▶ **REQUIRED WORK**
What is wanted is an exact copy of the lines from the top of the listing through the line containing "Task: Click the red 22650 sell price box".

== SUPPLIED MATERIAL ==

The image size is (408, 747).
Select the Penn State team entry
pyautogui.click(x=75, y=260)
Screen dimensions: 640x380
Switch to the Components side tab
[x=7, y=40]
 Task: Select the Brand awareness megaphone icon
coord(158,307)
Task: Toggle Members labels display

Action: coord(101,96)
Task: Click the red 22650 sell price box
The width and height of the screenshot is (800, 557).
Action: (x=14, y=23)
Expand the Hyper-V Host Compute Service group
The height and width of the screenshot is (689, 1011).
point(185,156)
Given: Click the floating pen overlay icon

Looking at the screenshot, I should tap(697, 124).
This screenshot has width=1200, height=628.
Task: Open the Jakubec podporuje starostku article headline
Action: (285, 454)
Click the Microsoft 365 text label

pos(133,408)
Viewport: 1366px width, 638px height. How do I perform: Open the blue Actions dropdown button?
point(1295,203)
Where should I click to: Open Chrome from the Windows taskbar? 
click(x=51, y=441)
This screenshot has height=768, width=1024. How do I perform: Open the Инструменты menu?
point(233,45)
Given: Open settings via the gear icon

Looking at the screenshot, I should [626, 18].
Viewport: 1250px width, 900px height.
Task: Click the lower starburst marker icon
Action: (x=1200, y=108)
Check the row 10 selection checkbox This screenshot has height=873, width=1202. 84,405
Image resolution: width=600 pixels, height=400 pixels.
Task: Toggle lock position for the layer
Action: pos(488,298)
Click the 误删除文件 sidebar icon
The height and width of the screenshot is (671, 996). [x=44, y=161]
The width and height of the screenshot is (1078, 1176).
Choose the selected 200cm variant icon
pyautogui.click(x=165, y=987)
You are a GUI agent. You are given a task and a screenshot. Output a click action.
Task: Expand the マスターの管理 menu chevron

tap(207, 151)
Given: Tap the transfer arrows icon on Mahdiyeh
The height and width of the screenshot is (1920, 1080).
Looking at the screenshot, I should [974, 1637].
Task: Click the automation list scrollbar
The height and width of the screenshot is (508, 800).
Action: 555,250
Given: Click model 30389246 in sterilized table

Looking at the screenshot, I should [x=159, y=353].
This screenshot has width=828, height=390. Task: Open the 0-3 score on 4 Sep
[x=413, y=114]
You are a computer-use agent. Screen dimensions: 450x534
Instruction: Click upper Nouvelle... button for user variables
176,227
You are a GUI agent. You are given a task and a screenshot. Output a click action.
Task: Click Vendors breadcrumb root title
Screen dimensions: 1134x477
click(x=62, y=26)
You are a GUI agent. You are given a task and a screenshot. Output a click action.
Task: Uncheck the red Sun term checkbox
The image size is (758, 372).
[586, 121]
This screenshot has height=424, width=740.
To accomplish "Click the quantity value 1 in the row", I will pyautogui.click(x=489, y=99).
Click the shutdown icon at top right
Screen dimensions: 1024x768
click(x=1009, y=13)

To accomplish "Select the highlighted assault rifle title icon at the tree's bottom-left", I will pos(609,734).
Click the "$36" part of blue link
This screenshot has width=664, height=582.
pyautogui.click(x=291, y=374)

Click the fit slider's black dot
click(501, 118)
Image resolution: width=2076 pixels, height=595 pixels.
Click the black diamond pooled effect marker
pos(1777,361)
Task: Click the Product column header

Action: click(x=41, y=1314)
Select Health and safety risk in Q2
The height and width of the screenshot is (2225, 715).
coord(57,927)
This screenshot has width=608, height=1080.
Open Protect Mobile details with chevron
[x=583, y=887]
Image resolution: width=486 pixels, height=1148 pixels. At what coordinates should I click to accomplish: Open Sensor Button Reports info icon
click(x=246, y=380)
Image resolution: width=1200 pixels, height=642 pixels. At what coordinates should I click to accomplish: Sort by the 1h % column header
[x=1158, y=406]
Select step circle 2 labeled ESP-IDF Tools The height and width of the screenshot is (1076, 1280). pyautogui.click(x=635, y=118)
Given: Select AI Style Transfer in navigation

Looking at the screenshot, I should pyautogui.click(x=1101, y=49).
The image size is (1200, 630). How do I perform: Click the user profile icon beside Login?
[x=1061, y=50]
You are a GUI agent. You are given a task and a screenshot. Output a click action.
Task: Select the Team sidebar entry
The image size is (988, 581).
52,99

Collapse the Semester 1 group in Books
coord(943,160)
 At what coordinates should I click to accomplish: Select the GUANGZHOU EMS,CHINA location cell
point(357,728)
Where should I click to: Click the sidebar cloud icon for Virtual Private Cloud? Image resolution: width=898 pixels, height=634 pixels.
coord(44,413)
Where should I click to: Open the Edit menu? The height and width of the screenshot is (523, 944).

===

▶ **TASK ANSWER**
The image size is (408, 747).
Select the Penn State team entry
pyautogui.click(x=75, y=260)
Screen dimensions: 640x380
Switch to the Components side tab
[x=7, y=40]
 Task: Select the Brand awareness megaphone icon
coord(158,307)
Task: Toggle Members labels display

Action: coord(101,96)
Task: Click the red 22650 sell price box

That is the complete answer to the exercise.